What can you do in case of a suspected scam before you are a victim of one?
Ask for a video meeting with the recruiters
Generate a set of questions that you may be having. Likely, the scammers won’t accept having their faces appear anywhere on camera. This is good for people you haven’t had any face-to-face interaction with.
Pay attention to the official emails and telephone contacts
It costs much less to contact the company through a telephone call or email as compared to losing your hard-earned or borrowed cash. The official telephone contacts are always listed on the official websites of many organizations.
Verify information using multiple sources
You may use Google, Yahoo, or Bing to find the official website of the organization that the said jobs are and find out whether the organization is indeed recruiting or has contracted anyone on the names mentioned by the contact person. You should also apply through the company website, not a link sent to you or posted on third-party websites.
Report as soon As Possible
Sometimes these tricksters use some telephone contact for quite some time until they have extorted money from many credulous job seekers. You can also report to the administrators of the website where the fake listing appears.
Warn Your Friends and Colleagues
When you notice that the job posting that you have shared widely is a scam, please make effort to go back and warn your friends. It is quite a tasking job but it is worth saving your name before you get associated with being part of the evil scheme. In the case of the fake job offer where my name was used, I had to call all my lecturers and warn them not to trust anyone who calls them in my name even if his voice sounds like mine.

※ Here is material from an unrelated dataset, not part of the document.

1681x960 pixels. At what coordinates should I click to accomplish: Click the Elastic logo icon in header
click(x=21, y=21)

Don’t deal with anyone based on a job promise
No one can promise you a job. Make sure you don’t accept or commit to making any payment for anything about a job offer even if someone tells you that there is a money-back guarantee. You should ignore any promises to make a lot of money especially when they say the work will be performed remotely at the comfort of your home. Such promises are lies.
What do you do if you have already paid?
If you paid someone or an agency and did not find help finding a job, report the matter to the police or the Ministry responsible for labour and Employment. Your complaint may be useful to build cases against scammers. Any information you give can be useful for the investigators.

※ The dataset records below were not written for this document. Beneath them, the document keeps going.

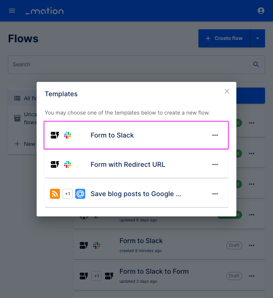273x298 pixels.
Task: Click the Create flow button
Action: (224, 38)
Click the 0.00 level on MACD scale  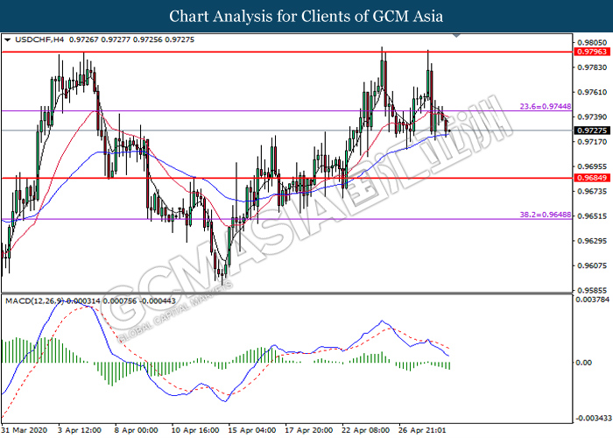(x=582, y=362)
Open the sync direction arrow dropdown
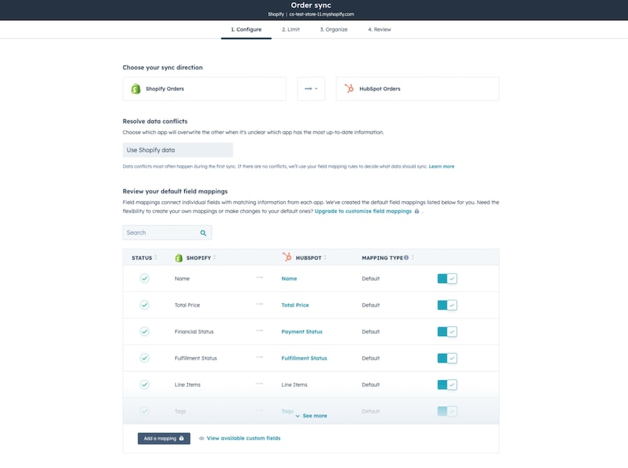 311,89
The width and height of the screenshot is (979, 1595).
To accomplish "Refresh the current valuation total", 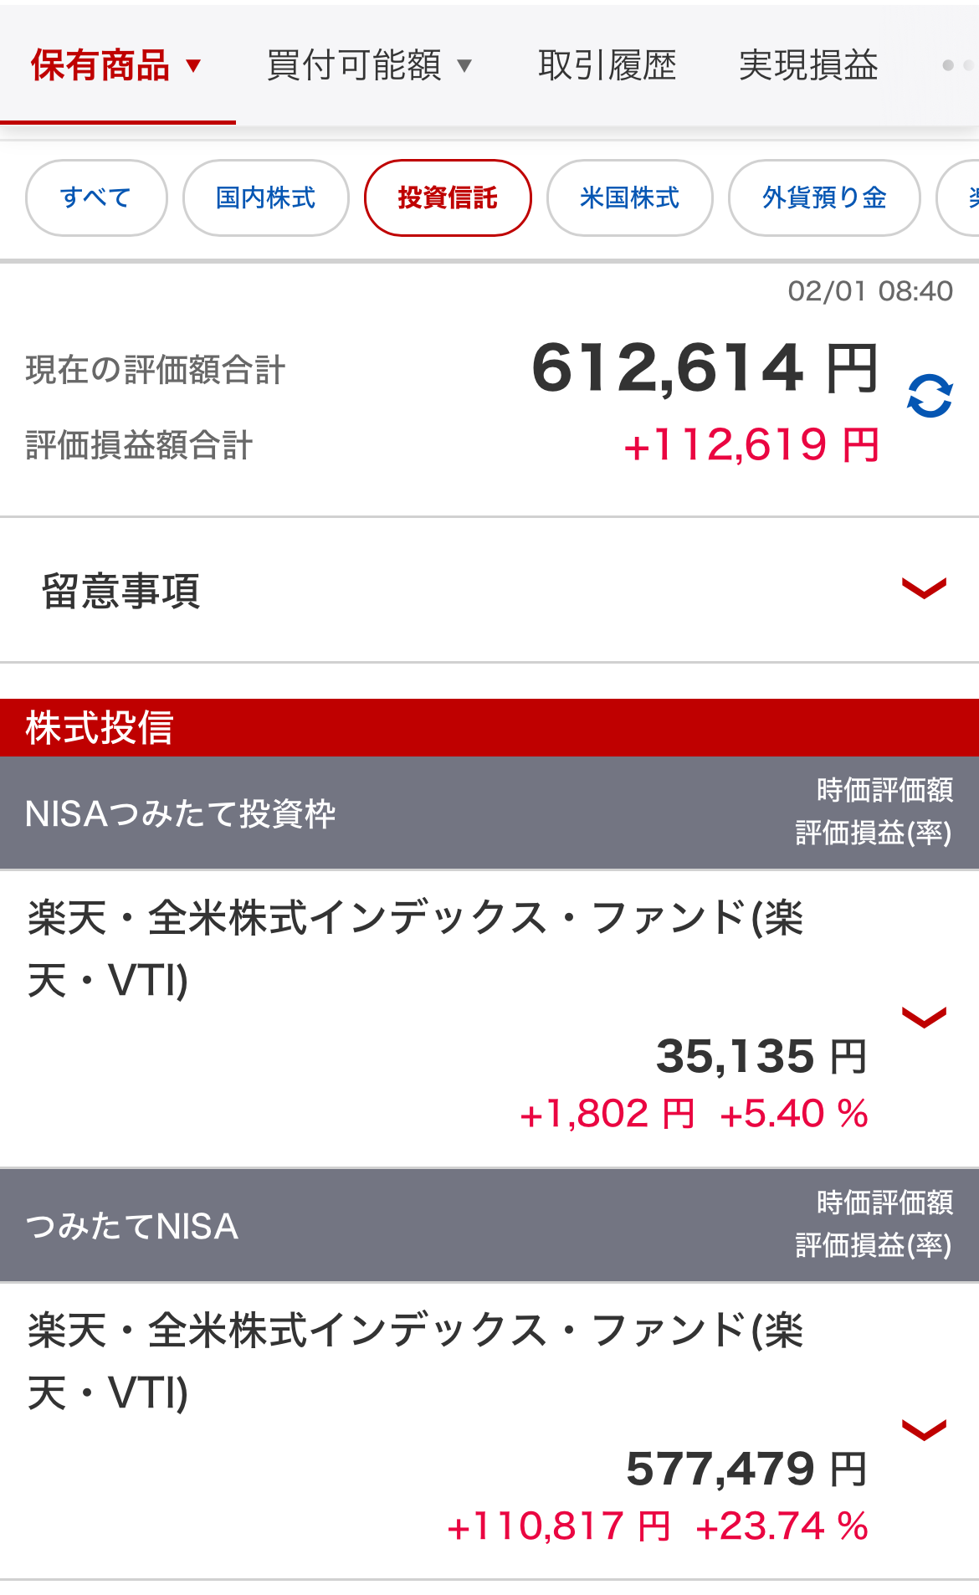I will tap(930, 396).
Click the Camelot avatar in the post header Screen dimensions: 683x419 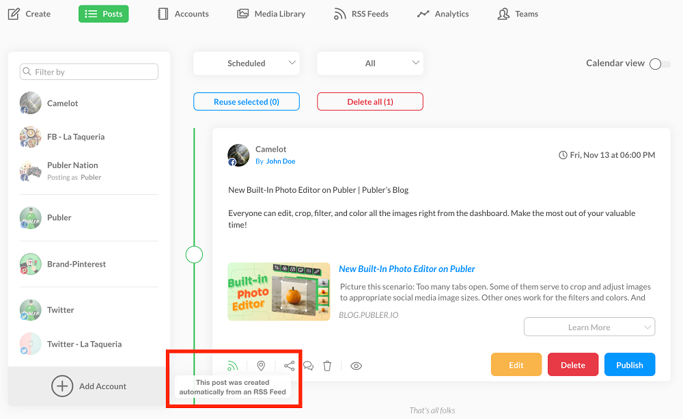point(238,155)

If you have used a credit card or provided information related to your bank details, please report to the credit card company or your bank to block any transactions. This will save you from fraud liability on unauthorized charges, to minimize chances of being liable for any amount of fraudulent purchases with the various merchants for goods and services based on the accrued debt.
In case you are using mobile money, you may have to try and call the telecom company about the possibility of recovering or blocking the transaction. Remember, the scammers are always very fast when it comes to withdrawing the cash you send through a scam.

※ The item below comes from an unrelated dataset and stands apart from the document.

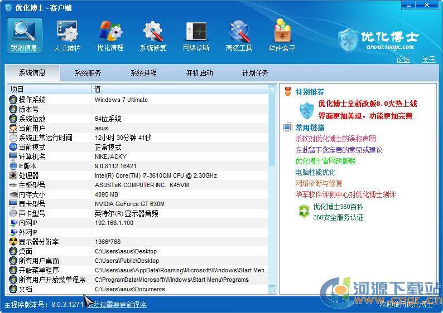
Task: Open the 电脑性能优化 link
Action: pyautogui.click(x=315, y=172)
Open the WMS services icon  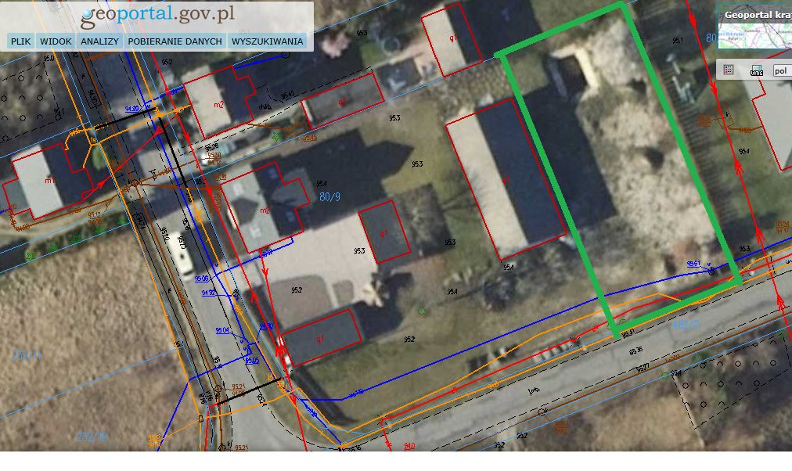click(756, 70)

Scams and unemployment are on the rise in many parts of the world. Unfortunately, the fraudsters don’t care whether they live your brand or personal brand in the miry clay. Theirs is about quick cash and moving on to their next target. As a recruiter or job seeker, you must guard against fraudulent employment agencies, jobs abroad, and multi-level marketing schemes.
If your name has been dragged in a scam it is not the end of the road. Scammers tend to look for nice people who have built a good reputation. This should never deter you from helping your friends, family, and colleagues. Legitimate employers, including the public service and government agencies, will never ask you to pay to get a job. Anyone who does is a scammer. Just be careful not to hit a snag again.
Scammers will always ask you to make payment as fast as possible citing stiff competition as they allude to the phrase first come, first served. This is the single most powerful sign of any scam. Don’t accept to make any payment in advance. They will give you and assurance that you won’t lose. It is not true. You may end up losing money.